Most commercial paper is sold and resold to institutional investors , such as large financial institutions, hedge funds, and multinational corporations. A retail investor would need access to very large amounts of capital to buy and own commercial paper; otherwise, indirect investment is possible through mutual funds, exchange-traded funds ETFs or a money market account administered and held at a depository institution.
Factors such as regulatory costs, the scale of investable capital, and physical access to the capital markets can make it very difficult for an individual or retail investors to buy and own commercial paper. This threshold in itself makes buying commercial paper generally exclusive to institutional investors and wealthy individuals. Further, broker-dealers issuing commercial paper on behalf of a client have pre-existing relationships with institutional buyers that make the market efficient through large purchases of primary offerings.

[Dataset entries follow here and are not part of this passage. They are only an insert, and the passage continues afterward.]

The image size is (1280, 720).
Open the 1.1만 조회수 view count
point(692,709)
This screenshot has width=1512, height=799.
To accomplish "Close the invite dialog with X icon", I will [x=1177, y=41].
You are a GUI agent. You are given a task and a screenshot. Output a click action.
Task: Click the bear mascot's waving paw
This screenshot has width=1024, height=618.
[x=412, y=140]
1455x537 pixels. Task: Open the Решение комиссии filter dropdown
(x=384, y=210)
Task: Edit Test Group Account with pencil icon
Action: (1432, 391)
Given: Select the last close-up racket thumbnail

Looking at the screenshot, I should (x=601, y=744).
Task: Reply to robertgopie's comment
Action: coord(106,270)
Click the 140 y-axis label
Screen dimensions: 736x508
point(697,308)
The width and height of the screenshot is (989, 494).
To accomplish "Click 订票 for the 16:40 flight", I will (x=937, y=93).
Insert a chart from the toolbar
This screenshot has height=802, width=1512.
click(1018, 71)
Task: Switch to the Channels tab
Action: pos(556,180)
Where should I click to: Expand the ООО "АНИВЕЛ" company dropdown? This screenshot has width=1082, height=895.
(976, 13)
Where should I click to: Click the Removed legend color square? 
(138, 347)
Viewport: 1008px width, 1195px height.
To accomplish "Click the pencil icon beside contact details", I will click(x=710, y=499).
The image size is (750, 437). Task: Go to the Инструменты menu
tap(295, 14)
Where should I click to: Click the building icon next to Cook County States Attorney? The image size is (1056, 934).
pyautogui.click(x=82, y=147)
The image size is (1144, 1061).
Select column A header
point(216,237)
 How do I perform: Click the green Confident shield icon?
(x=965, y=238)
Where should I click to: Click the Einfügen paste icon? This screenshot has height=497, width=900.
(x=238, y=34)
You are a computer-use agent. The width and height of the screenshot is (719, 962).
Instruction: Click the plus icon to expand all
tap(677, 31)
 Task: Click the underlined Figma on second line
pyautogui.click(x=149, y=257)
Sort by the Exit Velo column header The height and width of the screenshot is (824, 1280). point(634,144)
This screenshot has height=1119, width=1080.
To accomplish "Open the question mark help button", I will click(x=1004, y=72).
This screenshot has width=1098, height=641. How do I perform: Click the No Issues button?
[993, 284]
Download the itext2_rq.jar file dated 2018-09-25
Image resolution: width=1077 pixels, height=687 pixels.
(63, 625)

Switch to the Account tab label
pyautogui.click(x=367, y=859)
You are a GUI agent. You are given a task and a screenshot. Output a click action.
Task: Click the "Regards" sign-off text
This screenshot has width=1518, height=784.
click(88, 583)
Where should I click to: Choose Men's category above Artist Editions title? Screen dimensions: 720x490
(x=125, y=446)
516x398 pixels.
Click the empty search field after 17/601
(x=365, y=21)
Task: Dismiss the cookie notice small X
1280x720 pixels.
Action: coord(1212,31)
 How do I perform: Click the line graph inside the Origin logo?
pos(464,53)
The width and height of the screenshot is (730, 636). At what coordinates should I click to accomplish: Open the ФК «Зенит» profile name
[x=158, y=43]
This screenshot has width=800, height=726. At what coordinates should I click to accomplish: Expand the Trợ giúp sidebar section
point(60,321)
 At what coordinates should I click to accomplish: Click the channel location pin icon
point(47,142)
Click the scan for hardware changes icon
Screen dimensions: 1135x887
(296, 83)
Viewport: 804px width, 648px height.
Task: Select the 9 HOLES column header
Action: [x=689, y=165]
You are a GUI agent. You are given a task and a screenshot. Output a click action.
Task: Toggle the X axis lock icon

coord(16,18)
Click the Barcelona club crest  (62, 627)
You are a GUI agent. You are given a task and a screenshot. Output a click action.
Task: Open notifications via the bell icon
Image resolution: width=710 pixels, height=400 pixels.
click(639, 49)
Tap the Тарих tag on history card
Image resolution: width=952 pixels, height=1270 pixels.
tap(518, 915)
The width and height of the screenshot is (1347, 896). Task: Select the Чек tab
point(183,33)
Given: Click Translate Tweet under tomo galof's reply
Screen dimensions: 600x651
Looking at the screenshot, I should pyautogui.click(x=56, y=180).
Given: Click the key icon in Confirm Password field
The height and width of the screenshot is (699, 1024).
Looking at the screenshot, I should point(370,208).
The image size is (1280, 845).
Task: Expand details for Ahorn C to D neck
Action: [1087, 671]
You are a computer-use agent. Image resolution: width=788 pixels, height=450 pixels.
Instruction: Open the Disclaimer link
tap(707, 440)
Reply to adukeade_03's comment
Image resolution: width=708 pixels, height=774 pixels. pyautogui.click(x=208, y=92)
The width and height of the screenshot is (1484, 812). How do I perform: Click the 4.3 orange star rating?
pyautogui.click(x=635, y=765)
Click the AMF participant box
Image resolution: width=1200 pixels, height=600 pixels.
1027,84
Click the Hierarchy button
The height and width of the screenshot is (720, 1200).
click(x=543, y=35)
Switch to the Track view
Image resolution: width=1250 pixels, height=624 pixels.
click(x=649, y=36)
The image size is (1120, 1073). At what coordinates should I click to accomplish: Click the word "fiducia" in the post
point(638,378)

They would not be likely to look to individual investors as a source of capital to fund the transaction. The Federal Reserve Board posts the current rates being paid by commercial paper on its website. Figures for each outstanding commercial paper issue are also available at the close of business every Wednesday and on the last business day of every month.
Commercial paper is becoming increasingly available to retail investors from many outlets. Those who seek higher yields will likely find these instruments appealing due to their superior returns with modest risk. For more information on commercial paper, contact your financial advisor or visit the Federal Reserve Board website. Accessed Dec.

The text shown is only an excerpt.